Velhasıl-ı kelam ben zaten bir meraklı minikle bir ömür paylaşıyorum ve bu bazen beni gerçekten çok zorlasa da gerçekten büyük keyif. Öyleyse neden aklıma ikinci çocuk sorusu geliyor? İnsan ilk çocuğu kendi için, ikincisini de ilki için mi yapar? Çünkü en çok duyduğum gerekçe ve hatta büyüklerin baskı sebebi bu oluyor:
“Kardeşsiz kalmasın yavrucak, kardeş sevgisi başka!”
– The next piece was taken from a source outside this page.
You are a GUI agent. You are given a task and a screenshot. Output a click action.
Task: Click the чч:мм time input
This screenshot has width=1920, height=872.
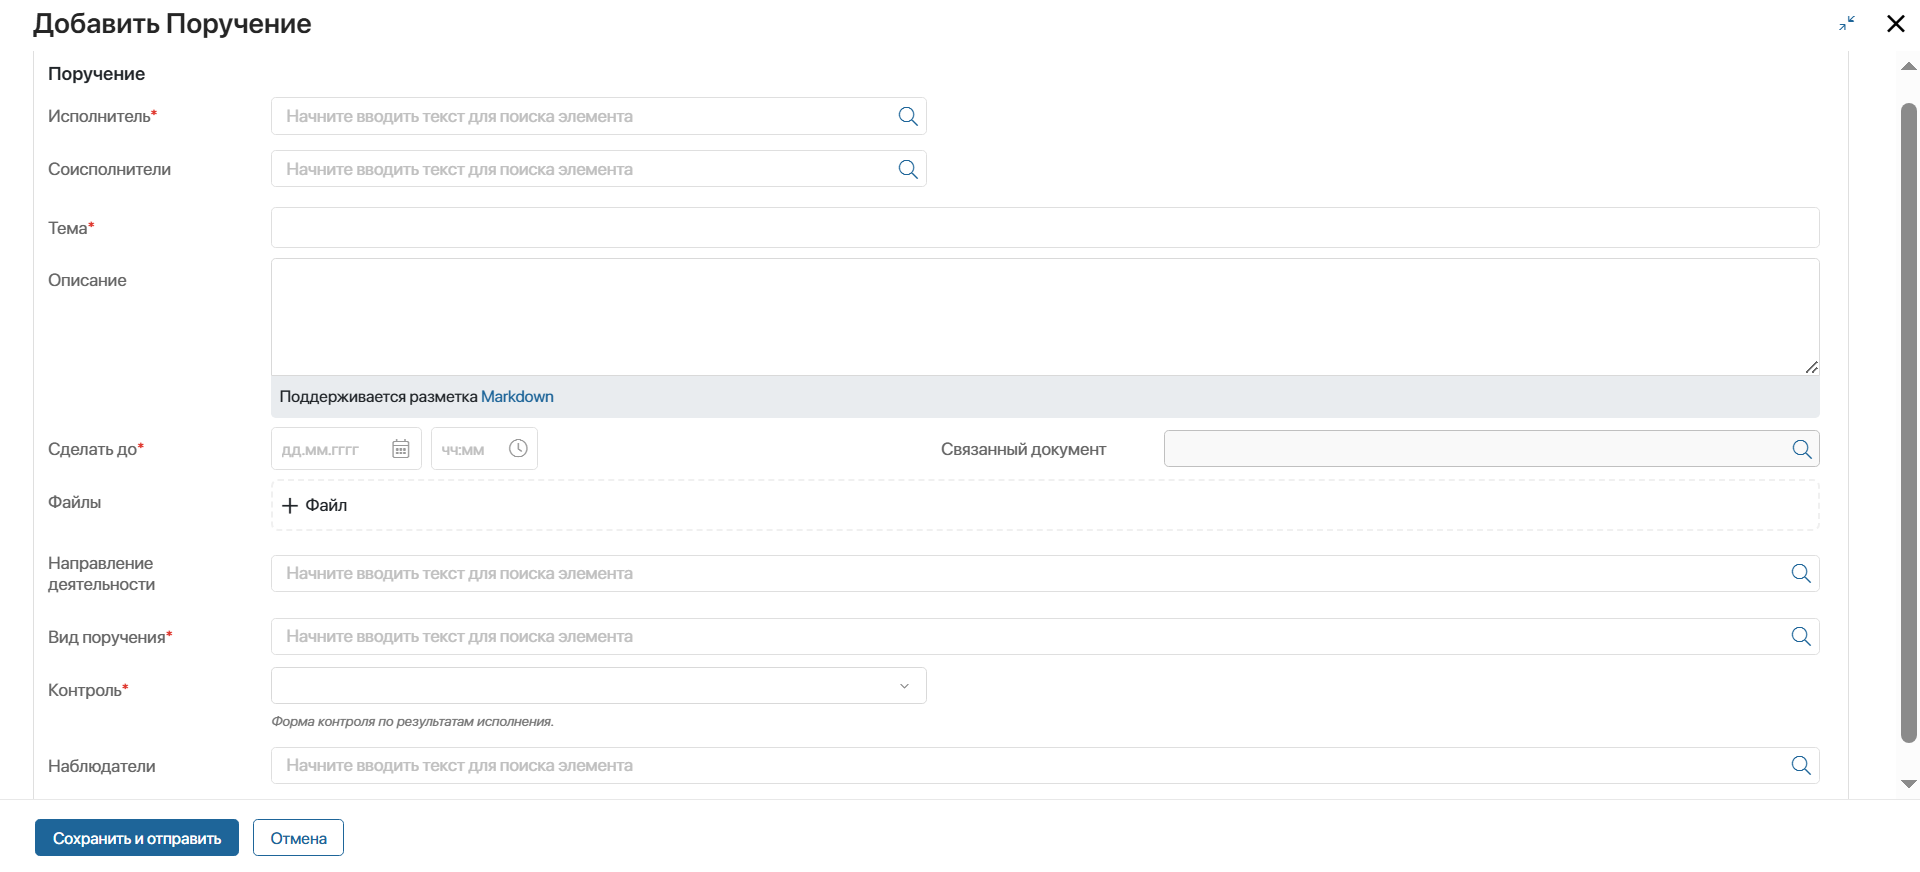(x=470, y=449)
Kardeş sevgisi başka mı gerçekten, insan bu sevgiyi kuzenlerinde, dostunda bulamaz mı? Bunu şimdilik gönlüm onaylayamıyor. Benim bir ablam var, evet pek çok sırrımız var aramızda, ama pek çok da kavga ettik, uzun yıllar ayrı şehirlerde yaşadık, bir telefon uzaklığında. O zamanlarda beni saran, seven yok muydu? Bu dünyada ölesiye yalnız mı kalmıştım? Üstelik o ayrılık zamanlarında o da, ben de epey değişmiştik. Bir daha birbirimize alışmamız için epey bir süre geçecek ve biz şöyle bol gözyaşlı birkaç konuşma yapmak zorunda kalacaktık. Yani, kan bağı ve beraber yaşanmış bir geçmiş, geleceğin garantisi olmuyor bana kalırsa. İnsan aynı ya da benzer yoğunlukta bir sevgiyi bir dostuna ya da akrabasına da duyabilir pekâlâ. Neden olmasın?
Biliyorum dünya artık o hep geçmişi andığımız naiflikte değil; artık insanların bir bağ kurmaya, birbirini dinlemeye, düşene bir el uzatmaya ne vakti var ne de niyeti. Böyle bir savrulma halindeyken, tek önemli olan “ben”likler olmuşken (benim çocuğum en zeki, en akıllı, en başarılı da bunun sirayeti) bir dost edinmek daha zor. Hal böyleyken aynı evde mecburiyetten de olsa kurulacak bir kardeşlik bağı hiç yoktan iyidir belki.
Sıkıştığım nokta şu: yalnız kalacak mı? Kendini yalnız hissettiğinde, ihtiyacı olan bir kardeş mi olacak? Buna verdiğim cevap kendi bencilliğim yüzünden mi “hayır” oluyor. Yani ben neden ikinci çocuk istemiyorum? Artık kendi hayatımı yaşayabilmek için mi? Bir kitabı da şöyle bölünmeden rahatça okuyabilmek, geceleri deliksiz uyumak, tekrar alt değiştir, emzir, yeni tatlara alıştır vs. süreçlerini yaşamamak için mi? Bunlara verdiğim cevap ne kadar hakikat ne kadar kendimi kandırmaca hala karar verebilmiş değilim.
Belki de sadece kendim için istemiyorum ikinci çocuğu. Tekrar hayatı yavaşlatmayı, bir küçük insanla beraber ama bu sefer yanımda bir yardımcıyla (abiyle) olsa bile aynı yollardan geçmek istemememin nedeni; belki de gerçekten kendi bencilliğim. Bunu kabul etmek, az da olsa bir vicdan azabı yaşatmıyor değil. Demek ki diyorum o meşhur kadınlık-annelik-kutsallık kodları öyle yerleşmiş ki içime bir yerlere, “kendimi düşünme” düşüncesi bile suçluluk hissettirebiliyor.
Nihayetinde ise bu konuda doğru ya da yanlış yoktur, her hayat biriciktir, deyip ikinci çocuk sorusunu tekrar rafa kaldırıyorum.